Since then she has left letters in libraries and cafes, and even hidden them
around the United Nations building.

"What I noticed was that my sadness and loneliness got backburnered," she told
the BBC. "I found something that allowed me to take the focus off of myself."

Unexpected kindness

Hannah and her More Love
Letters
campaign are part of a growing number of organisations shouting
about the beneficial effects of random acts of kindness for givers as well as
receivers.

It might sound a bit like new-age nonsense to some people, but new research
suggests being kind might actually be good for your mental health.

A study published in the journal Emotion reports that performing acts of
kindness may help people with social anxiety to feel more positive.

Dr Lynn Alden and Dr Jennifer Trew, from the University of British Columbia,
asked volunteers with high levels of social anxiety to commit multiple acts of
kindness on two days a week over a four-week period.

"Sometimes people would give a small gift to somebody, or picking somebody up
from work, visiting sick people, thanking a bus driver. They were actually
fairly small acts," explained Dr Alden.

They were small acts perhaps, but ones which had a much bigger impact.

 

Challenging beliefs

More standard treatment for social anxiety disorder is cognitive behavioural
therapy (CBT) adapted specifically for people who fear they will do or say
something embarrassing in a social situation.

As part of this therapy patients are encouraged to face
their fears about social contact, by putting themselves into a situation they
would normally avoid or initiating conversation with new people.

In Dr Alden's experiment a comparison group of anxious volunteers were asked
to perform small "belief-challenging" tasks similar to these therapeutic
ones.

Just like the kind acts group, this group were also increasing their levels
of social contact, engaging in unfamiliar behaviour, and paying attention to
others' responses; all things which have been suggested to be important
components in overcoming social anxiety.

At the end of the four weeks, participants in the kind acts group avoided
social situations less and also reported increased relationship satisfaction.
Performing kind acts appeared to have a bigger effect than CBT-like behaviour
tasks.

Dr Nick Grey, consultant clinical psychologist and
clinic director at the Centre for Anxiety Disorders and Trauma in London, was
initially wary of the idea that performing kind acts might have therapeutic
value for patients with anxiety disorders.

"I hadn't seen the paper and I was sceptical from the title to be honest. But
it's a good paper and comes from a well-respected team.

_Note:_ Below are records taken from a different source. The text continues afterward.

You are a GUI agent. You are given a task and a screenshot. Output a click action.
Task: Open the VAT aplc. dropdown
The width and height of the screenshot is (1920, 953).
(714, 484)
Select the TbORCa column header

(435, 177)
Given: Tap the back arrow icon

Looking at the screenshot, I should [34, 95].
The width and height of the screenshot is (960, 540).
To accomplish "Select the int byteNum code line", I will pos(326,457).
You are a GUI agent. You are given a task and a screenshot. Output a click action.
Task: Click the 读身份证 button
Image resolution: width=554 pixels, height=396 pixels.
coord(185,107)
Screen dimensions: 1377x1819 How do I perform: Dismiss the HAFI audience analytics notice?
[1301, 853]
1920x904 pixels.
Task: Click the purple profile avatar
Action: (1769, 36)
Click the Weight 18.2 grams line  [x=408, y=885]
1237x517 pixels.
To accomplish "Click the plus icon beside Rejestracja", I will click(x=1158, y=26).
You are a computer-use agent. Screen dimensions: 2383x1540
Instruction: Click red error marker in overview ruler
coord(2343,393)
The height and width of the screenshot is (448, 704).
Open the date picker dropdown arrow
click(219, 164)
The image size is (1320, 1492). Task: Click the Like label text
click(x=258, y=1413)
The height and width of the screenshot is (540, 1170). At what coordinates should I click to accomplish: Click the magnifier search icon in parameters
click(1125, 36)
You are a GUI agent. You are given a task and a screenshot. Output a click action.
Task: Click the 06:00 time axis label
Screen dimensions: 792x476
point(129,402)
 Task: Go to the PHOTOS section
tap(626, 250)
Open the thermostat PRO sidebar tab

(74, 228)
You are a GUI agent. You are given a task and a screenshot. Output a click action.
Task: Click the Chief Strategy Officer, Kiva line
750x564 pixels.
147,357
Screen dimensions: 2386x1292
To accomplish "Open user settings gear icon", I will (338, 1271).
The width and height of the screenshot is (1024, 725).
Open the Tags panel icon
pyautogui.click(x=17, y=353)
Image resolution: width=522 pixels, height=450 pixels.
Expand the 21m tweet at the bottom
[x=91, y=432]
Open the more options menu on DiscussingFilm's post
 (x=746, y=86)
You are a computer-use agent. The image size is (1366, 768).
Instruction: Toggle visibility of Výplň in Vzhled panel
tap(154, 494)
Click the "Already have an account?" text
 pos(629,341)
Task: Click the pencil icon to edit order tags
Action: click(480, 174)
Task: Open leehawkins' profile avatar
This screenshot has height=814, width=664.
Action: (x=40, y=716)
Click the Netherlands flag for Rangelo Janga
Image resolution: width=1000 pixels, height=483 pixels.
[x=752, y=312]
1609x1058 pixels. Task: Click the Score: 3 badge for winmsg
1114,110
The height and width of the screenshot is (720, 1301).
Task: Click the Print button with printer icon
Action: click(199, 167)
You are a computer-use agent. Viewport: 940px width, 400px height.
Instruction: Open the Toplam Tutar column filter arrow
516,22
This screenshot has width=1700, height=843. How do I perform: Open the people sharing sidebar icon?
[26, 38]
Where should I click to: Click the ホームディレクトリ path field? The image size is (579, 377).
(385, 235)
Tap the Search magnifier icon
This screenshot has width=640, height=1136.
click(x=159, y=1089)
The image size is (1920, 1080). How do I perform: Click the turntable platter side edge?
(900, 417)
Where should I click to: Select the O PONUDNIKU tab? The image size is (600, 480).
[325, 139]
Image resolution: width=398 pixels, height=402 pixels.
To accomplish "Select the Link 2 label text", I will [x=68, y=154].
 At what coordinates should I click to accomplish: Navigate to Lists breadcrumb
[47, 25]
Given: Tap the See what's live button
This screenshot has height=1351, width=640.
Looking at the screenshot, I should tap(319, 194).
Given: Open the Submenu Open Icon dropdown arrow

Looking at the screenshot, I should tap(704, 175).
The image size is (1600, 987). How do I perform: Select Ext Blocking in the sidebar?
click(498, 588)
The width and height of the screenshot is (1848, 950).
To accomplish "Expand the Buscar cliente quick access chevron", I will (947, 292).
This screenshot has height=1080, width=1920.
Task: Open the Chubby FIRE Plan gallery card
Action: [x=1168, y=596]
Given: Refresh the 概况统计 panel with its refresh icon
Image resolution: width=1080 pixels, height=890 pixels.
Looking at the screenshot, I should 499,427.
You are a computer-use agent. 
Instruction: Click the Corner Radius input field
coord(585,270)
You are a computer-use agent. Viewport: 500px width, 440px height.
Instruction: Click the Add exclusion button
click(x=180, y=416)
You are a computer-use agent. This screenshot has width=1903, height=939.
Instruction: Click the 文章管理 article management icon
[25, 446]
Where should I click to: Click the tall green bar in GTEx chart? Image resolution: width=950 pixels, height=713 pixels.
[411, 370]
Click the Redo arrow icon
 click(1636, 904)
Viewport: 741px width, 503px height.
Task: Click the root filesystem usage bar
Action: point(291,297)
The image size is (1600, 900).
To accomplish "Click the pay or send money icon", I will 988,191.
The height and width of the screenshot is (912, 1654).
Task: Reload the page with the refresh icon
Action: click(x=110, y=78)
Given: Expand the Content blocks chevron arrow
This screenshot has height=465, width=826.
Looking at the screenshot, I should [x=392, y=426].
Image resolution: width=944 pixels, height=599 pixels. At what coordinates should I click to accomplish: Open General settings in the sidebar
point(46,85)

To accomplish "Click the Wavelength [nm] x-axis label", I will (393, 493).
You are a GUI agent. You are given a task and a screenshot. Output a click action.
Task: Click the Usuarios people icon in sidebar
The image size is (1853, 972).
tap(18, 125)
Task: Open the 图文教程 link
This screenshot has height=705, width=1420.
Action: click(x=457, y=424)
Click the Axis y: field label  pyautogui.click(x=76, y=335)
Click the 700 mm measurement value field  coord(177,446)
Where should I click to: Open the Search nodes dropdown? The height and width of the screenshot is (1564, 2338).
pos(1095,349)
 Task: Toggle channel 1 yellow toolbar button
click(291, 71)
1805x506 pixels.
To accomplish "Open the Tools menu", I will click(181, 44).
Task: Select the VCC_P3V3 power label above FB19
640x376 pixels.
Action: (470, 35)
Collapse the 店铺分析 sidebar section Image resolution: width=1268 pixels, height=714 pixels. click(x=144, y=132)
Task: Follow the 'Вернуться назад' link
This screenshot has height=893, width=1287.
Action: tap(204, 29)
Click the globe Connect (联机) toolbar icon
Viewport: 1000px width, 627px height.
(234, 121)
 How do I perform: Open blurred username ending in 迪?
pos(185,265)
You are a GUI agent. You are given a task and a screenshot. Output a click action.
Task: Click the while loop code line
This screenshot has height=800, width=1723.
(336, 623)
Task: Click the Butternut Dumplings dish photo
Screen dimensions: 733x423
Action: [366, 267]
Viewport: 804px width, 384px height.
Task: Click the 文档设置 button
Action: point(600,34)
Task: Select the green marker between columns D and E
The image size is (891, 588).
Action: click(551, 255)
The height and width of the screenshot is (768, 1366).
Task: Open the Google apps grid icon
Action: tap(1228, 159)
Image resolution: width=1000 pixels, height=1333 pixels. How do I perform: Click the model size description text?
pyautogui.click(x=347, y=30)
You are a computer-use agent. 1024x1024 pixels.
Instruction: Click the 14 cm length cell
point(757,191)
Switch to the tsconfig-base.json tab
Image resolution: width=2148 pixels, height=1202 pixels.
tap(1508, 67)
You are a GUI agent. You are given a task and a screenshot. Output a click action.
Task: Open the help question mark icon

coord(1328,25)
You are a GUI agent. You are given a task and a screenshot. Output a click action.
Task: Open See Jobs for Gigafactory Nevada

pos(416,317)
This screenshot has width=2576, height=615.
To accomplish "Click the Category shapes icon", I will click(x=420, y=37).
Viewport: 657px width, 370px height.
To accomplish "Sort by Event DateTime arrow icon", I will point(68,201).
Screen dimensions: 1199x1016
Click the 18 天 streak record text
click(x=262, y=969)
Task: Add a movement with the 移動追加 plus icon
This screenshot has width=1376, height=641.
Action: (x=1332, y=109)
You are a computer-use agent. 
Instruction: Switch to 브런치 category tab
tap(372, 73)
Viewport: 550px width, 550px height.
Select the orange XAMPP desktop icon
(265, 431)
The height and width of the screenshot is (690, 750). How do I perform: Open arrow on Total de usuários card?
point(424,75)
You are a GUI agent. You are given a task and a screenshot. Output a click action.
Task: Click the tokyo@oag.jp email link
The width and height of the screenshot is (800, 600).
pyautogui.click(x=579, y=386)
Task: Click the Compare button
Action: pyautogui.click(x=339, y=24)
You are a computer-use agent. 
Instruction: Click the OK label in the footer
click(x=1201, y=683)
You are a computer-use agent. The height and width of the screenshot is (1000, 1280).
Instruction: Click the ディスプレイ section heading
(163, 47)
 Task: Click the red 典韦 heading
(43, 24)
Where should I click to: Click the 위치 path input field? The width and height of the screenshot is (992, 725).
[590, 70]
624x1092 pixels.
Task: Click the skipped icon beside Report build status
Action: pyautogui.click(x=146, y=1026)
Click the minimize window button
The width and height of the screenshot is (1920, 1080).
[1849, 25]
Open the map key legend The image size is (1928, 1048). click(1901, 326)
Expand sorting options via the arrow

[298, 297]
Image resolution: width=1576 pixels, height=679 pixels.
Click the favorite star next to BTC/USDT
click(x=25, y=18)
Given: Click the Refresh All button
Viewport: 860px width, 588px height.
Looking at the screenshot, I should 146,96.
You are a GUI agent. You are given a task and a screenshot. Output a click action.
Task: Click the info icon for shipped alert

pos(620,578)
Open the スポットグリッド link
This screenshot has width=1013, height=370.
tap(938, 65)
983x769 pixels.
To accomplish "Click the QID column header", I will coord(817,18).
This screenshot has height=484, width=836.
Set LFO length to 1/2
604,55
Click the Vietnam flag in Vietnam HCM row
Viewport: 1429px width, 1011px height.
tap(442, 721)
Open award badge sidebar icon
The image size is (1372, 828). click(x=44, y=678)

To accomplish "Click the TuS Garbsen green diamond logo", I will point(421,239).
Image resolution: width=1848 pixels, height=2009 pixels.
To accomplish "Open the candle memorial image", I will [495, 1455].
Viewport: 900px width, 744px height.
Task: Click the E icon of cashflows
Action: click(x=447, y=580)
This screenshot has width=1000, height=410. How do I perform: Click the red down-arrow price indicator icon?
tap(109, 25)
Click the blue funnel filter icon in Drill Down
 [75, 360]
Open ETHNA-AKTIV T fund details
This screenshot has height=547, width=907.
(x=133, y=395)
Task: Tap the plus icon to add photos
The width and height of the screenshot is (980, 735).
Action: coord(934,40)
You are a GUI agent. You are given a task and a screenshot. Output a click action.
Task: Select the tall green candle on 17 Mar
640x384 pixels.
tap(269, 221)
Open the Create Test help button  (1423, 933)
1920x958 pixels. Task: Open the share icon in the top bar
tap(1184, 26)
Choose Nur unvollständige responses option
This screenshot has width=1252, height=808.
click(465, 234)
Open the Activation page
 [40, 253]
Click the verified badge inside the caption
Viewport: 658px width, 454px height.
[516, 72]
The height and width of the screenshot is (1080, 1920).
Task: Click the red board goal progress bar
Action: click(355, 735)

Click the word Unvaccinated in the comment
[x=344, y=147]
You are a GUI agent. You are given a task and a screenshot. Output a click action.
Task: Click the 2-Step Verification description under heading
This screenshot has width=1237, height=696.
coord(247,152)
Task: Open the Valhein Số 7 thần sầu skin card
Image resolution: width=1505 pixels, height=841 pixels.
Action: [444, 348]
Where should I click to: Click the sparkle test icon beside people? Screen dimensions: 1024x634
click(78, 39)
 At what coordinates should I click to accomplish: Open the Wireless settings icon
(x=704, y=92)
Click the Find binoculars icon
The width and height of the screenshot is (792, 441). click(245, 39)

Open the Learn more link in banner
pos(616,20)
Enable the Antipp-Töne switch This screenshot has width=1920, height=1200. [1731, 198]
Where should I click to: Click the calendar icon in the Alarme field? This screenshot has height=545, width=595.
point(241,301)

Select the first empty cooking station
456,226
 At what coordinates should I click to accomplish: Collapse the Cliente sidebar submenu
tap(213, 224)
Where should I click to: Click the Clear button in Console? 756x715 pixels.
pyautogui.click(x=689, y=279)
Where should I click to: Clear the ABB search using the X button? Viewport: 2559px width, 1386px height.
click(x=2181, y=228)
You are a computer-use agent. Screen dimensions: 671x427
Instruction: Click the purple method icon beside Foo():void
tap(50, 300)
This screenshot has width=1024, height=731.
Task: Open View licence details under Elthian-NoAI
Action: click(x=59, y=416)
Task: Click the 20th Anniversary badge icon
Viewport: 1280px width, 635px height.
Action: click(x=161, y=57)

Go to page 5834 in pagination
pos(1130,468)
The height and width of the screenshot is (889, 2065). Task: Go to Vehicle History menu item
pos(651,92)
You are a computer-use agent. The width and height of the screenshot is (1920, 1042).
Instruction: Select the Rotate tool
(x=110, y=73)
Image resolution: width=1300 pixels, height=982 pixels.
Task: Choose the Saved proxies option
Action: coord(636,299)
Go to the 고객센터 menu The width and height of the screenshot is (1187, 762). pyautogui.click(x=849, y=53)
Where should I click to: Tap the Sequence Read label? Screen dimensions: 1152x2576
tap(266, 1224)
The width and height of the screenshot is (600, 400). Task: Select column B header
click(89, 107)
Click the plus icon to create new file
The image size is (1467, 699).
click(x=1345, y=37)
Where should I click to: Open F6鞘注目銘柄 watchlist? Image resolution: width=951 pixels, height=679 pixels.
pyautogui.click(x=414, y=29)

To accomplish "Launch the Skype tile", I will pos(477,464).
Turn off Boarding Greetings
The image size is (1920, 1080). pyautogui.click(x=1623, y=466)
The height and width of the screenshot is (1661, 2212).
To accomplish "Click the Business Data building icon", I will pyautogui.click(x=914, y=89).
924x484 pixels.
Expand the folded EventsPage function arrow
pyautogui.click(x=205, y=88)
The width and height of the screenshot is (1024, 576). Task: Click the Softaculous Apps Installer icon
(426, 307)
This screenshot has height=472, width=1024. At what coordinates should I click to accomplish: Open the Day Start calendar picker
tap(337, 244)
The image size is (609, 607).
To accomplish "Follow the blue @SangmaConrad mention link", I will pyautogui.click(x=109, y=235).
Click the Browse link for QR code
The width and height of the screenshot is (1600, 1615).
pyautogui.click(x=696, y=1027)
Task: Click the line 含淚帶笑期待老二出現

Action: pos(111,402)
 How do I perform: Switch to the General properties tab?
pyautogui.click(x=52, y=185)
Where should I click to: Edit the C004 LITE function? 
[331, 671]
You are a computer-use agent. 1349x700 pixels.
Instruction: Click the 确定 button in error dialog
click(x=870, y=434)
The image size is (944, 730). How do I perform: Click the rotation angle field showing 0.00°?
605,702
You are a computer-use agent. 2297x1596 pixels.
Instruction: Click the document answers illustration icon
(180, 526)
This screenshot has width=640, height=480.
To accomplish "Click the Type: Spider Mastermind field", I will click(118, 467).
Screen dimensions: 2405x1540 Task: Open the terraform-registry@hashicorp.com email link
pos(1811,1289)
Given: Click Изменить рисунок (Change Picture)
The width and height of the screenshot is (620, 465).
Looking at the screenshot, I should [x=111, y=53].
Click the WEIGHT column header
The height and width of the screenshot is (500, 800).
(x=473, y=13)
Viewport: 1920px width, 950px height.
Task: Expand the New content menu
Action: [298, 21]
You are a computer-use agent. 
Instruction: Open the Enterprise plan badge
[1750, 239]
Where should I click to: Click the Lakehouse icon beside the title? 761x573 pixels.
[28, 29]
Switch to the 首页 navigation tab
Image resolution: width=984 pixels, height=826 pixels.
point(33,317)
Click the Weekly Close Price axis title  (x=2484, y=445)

"I don't think that's ever going to be a therapy in and of itself, but it
could well be the kind of activity that could be integrated as part of a broader
treatment."

Dr Alden suggests that acts of kindness might be an initial step in a longer
therapeutic pathway.

"Engaging in kind acts may help the person to get out and encounter other
people and then we can use other techniques to help the person change their
beliefs about themselves."

But she urges caution about performing acts of kindness chosen by someone
else or just to impress others.

"I think it has be done in such a way that the individual has a sense of
autonomy. They are performing the act because they want to and not because it's
required by the group."

 

Questions,

1. Do you support the article? Why? Have you seen any actions like this?

2. Have you ever wrote a love letter to someone you love?

    How did they act when they received it from you?

3. What if you receive a love letter from a stranger, how do you feel?